Boza helal mi ya da boza neden haram soruları boza ile ilgili akla gelen sorular arasındadır. Osmanlılarda 16. yüzyılda iki tip boza yapılırmış: İlki Ermeniler tarafından yapılan, fazla mayalandığı için içeriğinde alkol barındıran ve içeni sarhoş eden Mırmırık. Diğeri de tatlı boza olarak adlandırılan ve fazla mayalandırılmayan Arnavut Bozası. Ekşi mayanın sarhoş edici özelliğinden dolayı o tarihlerde görev yapan şeyhülislam, Ermeni bozasını yasaklamış. O gün, bugündür de haram ya da helal mi diye sorulur olmuş.
NASIL YAPILIR?
Boza malzemeleri için kalın bulgur ya da darı, su, pirinç, yaş maya, toz şeker, ılık süt, leblebi ve tarçın yeterlidir. Her mevsimin içeceği boza içeriği şu şekildedir: Bulgur, şeker, vanilya, toz maya, su. Bu malzemelerin kolay bulunması ve ucuz olması nedeniyle de boza fiyat açısından uygundur. Bozanın mayalandırılma ortamının karanlık ve serin olması bozanın tadını etkiler.

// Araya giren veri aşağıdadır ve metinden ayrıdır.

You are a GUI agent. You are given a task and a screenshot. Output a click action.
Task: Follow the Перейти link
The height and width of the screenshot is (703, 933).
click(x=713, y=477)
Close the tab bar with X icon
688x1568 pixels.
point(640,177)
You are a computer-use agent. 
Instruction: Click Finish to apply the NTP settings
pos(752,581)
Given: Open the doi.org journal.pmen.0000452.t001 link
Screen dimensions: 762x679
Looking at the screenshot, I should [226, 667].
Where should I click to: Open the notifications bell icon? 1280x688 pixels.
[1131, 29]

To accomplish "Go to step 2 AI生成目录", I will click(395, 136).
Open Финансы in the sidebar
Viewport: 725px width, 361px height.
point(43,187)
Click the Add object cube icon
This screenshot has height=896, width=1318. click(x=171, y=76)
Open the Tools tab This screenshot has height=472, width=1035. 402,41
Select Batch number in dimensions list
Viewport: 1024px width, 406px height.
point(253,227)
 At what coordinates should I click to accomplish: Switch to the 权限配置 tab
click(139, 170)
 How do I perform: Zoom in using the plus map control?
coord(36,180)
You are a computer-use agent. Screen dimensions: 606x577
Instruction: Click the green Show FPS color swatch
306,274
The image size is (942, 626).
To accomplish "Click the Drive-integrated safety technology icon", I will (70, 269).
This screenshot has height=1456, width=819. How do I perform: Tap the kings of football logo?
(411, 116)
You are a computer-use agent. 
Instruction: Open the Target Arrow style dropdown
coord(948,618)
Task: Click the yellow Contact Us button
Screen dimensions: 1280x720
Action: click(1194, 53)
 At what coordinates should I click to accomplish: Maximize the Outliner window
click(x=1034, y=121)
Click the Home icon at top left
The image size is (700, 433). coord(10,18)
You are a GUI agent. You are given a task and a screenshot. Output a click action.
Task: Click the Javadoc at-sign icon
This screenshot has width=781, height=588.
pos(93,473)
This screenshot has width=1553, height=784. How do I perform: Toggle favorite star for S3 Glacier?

Öncelikle bulgur ve pirinç iyice yumuşayıncaya kadar kaynatılır. Püre haline getirilerek ince delikli bir süzgeçten geçirilir. Süzgeçten geçirilen kısım tamamen soğutulur. Bu arada ılık süt, toz şeker ve maya bir kapta karıştırılır. Hazırladığımız bulgur lapasının içine maya eklenerek 24 saat bekletilmek üzere serin ve karanlık bir ortama alınır. Ara sıra bekleyen bozanın kapağı açılarak havalandırılır. 24 saat sonra boza karışımına toz şeker ve su azar azar eklenerek istenilen kıvama getirilir. Daha sonra kıvamının biraz daha artması için buzdolabına koyulur. Sıcak ya da soğuk olarak servis edilen bozanın olmazsa olmazı üzerine serpilen toz tarçın ve bütün olarak konulan leblebilerdir.